Go through the following sequence of steps for the 1900 map, then repeat the procedure for the 1950 and 2000 map. Maps are posted on the web site.

1. Identify land cover types

Look over your land cover map for 1900 and identify which land uses shown in Table 10-9 of Dunne and Leopold (1978) are also included on the map. In Excel create a table that lists the land cover types down column A. The heading should be “Land Cover Type”

2. Select C values for each land cover type

Using the range of values provided in Table 10-9 and based on your best professional judgment (which is guided by the information provided below ), choose a C value for each coefficient for each land cover type for 1900. Enter these values down column B with a heading titled: “C in 1900.” (Add new columns later when you calculate C values for 1950 and 2000.)

For all time periods: Soils in this basin are sandy or gravelly. In the absence of other information, assume a median C value for each category.

1900: The Light Industry down by the river is very sparse, and should have a very low C value. The only exception is the mill area which should have the maximum light industry value. Even though the mill is tiny, still give it a weighing factor of 0.01 (to represent its disproportionate impact).

Small businesses are quite clustered on the north side of the railroad, with virtually no open space.

1950 During World War II, an aluminum smelter and munitions factories were built by the river.
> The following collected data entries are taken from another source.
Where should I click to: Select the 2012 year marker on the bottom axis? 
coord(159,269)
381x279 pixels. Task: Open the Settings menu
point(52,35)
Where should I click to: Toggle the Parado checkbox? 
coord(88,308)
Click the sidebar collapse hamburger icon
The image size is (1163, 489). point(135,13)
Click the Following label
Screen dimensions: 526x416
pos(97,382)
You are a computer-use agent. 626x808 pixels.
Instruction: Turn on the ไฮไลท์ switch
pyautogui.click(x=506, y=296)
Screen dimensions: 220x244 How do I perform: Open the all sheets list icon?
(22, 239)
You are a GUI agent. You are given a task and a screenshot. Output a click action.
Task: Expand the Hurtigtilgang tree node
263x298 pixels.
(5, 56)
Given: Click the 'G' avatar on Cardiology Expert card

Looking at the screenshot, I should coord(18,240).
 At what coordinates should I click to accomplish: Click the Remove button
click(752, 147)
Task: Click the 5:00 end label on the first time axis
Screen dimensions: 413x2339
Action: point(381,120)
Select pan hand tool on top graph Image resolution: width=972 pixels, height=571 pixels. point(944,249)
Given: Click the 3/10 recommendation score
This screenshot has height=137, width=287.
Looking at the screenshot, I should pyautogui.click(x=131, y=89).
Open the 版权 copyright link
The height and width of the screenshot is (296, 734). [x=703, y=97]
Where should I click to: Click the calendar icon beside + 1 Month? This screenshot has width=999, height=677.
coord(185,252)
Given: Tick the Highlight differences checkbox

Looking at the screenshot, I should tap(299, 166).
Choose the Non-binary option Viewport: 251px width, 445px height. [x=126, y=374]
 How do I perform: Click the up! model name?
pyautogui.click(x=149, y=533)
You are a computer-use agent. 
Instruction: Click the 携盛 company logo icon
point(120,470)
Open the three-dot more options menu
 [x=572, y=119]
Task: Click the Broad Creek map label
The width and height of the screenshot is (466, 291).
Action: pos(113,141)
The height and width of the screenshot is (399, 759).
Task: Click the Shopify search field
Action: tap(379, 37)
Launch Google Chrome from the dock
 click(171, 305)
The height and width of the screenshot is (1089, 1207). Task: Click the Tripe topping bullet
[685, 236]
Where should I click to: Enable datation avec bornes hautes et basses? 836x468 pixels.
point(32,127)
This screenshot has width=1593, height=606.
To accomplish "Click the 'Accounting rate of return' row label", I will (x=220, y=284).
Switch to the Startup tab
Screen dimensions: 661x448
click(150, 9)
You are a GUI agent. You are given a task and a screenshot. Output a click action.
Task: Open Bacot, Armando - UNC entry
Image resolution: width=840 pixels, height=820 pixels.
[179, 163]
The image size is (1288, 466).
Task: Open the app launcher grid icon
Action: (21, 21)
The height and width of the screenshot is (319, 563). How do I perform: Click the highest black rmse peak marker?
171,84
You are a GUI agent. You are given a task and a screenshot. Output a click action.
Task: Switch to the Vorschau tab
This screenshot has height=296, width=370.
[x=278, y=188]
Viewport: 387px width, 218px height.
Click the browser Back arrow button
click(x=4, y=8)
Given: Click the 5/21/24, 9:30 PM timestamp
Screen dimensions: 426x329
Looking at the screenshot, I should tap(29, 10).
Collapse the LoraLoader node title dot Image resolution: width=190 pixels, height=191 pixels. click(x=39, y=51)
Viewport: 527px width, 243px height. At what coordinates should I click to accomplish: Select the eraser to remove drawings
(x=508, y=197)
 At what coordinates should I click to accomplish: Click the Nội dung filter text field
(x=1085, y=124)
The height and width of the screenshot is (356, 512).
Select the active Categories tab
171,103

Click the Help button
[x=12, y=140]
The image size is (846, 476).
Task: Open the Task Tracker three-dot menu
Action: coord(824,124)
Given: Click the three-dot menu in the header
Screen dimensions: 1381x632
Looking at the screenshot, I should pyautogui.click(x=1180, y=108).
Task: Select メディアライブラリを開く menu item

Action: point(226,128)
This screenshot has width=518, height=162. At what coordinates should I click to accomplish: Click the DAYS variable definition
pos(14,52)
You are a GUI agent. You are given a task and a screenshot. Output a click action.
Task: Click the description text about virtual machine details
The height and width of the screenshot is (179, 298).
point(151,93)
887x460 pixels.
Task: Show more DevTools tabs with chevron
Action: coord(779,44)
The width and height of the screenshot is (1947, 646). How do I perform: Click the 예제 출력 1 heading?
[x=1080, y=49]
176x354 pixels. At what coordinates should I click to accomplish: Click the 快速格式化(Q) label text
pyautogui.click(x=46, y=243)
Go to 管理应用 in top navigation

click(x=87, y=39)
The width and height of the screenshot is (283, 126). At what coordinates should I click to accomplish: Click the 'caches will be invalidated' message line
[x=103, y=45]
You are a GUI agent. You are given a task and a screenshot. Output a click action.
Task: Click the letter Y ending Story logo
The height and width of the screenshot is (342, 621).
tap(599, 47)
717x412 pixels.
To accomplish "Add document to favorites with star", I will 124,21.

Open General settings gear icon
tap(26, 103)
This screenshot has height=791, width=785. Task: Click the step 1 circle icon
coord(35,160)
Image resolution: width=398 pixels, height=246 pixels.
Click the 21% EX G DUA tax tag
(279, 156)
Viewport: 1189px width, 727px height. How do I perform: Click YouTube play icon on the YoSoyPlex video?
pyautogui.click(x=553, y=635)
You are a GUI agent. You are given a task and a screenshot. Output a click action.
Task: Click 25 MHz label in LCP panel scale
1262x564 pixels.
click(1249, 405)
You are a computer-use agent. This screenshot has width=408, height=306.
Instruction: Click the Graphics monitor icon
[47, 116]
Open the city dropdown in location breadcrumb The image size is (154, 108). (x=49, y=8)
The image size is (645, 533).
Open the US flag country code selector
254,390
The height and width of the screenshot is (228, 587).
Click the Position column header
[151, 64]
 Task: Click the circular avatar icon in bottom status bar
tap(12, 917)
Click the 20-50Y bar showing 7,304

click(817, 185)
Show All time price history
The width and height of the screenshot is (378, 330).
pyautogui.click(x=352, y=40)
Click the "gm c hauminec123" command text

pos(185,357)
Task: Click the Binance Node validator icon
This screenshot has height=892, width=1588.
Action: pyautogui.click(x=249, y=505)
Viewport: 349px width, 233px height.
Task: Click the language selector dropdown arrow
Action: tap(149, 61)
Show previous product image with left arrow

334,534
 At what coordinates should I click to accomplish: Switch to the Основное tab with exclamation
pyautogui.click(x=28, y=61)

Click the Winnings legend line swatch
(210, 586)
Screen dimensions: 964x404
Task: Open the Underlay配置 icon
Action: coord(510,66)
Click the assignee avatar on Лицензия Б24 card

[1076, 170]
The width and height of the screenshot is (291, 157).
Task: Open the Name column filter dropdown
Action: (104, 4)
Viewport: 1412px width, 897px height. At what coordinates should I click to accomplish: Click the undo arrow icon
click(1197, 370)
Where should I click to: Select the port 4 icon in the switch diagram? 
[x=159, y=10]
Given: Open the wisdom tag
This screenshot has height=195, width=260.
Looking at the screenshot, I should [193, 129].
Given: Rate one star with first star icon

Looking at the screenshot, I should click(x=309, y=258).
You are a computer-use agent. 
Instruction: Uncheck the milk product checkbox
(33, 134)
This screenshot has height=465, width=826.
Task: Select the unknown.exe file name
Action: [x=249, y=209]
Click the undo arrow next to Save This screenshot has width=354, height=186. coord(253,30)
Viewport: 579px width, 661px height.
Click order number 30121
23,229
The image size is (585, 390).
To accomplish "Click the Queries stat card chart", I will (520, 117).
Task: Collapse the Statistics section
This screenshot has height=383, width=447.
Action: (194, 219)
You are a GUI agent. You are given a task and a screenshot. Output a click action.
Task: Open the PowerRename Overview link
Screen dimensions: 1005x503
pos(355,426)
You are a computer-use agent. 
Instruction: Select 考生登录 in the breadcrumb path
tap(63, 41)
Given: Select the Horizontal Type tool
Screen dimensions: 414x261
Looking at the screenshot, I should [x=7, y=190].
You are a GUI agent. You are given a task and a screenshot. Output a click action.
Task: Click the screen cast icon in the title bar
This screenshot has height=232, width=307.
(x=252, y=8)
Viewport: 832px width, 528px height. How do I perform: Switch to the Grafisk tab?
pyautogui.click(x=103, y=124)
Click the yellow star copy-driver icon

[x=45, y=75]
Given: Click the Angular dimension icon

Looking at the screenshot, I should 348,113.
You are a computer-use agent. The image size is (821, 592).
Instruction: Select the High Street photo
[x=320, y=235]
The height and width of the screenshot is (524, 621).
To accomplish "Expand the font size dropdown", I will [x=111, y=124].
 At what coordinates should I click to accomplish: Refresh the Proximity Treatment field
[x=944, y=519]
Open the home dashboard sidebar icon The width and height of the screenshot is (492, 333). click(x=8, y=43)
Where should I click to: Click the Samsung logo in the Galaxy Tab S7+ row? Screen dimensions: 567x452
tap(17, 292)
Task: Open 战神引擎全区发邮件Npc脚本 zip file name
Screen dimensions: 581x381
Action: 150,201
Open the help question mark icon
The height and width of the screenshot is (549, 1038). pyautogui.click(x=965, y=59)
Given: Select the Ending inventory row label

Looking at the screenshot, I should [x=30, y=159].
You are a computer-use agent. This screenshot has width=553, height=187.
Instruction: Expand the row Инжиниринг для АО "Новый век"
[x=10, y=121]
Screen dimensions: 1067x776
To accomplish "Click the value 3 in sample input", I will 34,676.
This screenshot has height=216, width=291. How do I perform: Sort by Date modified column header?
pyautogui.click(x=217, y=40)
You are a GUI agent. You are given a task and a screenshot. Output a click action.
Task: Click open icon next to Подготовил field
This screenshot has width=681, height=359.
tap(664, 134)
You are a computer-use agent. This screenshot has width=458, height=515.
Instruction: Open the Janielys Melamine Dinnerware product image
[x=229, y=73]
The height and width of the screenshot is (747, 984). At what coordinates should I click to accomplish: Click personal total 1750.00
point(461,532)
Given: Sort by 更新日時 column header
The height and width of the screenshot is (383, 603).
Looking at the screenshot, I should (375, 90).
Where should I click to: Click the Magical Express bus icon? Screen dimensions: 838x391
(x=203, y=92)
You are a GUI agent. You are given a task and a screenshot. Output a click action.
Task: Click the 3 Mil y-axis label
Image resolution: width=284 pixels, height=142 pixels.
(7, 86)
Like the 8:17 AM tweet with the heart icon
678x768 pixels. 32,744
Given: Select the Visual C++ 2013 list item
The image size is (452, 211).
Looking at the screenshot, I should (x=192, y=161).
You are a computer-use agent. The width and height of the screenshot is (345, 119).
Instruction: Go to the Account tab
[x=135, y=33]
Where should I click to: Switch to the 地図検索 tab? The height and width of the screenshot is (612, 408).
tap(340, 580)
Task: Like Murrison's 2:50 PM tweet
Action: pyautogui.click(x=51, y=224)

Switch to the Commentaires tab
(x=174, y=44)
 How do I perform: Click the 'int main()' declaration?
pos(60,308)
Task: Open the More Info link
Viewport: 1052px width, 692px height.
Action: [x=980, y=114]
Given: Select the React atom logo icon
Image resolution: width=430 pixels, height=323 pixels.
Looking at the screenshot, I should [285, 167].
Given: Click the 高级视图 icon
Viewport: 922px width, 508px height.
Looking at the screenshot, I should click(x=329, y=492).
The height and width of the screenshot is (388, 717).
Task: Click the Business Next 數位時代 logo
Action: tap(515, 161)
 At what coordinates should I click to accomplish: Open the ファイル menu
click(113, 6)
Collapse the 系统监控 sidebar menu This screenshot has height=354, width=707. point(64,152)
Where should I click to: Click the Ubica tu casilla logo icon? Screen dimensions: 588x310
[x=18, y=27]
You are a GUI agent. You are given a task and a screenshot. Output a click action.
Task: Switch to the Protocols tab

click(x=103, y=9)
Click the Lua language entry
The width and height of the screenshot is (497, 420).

This resulted in a high degree of impervious surface (as well as other environmental concerns).

The business sector grew and dispersed, and should have a median ‘neighborhood district’ value.

The suburban area was a planned development, with lawns and open space.

2000: The railroad was converted to a ‘rails-to-trails’ park.

Subsequent suburban development was not planned particularly well, and overall, Discordia’s suburbs should now receive a high c-value.

3. Calculate the proportional area of each land cover type

Foreach land cover type, add up the number of squares and divide by 780 (the total number of squares in the basin). Enter these values in column C under a heading titled: “Weighting factor.”

4. Calculate the weighted C factor for the entire basin.

In column D, determine each land cover type’s relative impact on runoff by multiplying the weighting factor (column C) by the land cover’s C value (column B). Title the column D: “Weighted C.”

Sum all the Weighted C values for all land uses on map. This is your final C value for the entire watershed.

5. Run the Rational Model

Now you can solve the rational runoff for the time period, using an area of 195 acres and a rainfall intensity of 5”/hr using the rational equation:

R = C A I

where R is the peak rate of runoff in cfs, A is area in acres, I is rainfall intensity in inches per hour, and C is the weighted C factor for the entire basin.

To solve the rational runoff for the 3 time periods, use a total basin area of 195 acres and a rainfall intensity of 5”/hr.

6. Repeat for the 1950 and 2000 maps.

‘nuff said.

Answer the questions on the following page.

Questions Name:

Exercise 6, Rational model

Turn in:

- a table with your values of land use type, proportional areas, weighted C, and final C values for 1900, 1950, and 2000.

- your answers to the questions below. Please type your answers.

Questions:

  1. What runoff values (in cfs) did the rational runoff equation generate for 1900, 1950, and 2000?
  1. Give your interpretation of the pattern of change in runoff in terms of changing land use/land cover. What are the primary drivers of the changes in runoff?
  1. Think over the discharge estimation/modeling labs we have done in the past few weeks. What are two other methods/models you might use to estimate discharge from the basin? What would be the advantage(s) to using more than one methods/model to estimate peak runoff?
  1. What are the primary limitations of the Rational Model in this particular example – i.e., what might be some major sources of uncertainty in your results? Be sure to read over Dunne and Leopold before answering.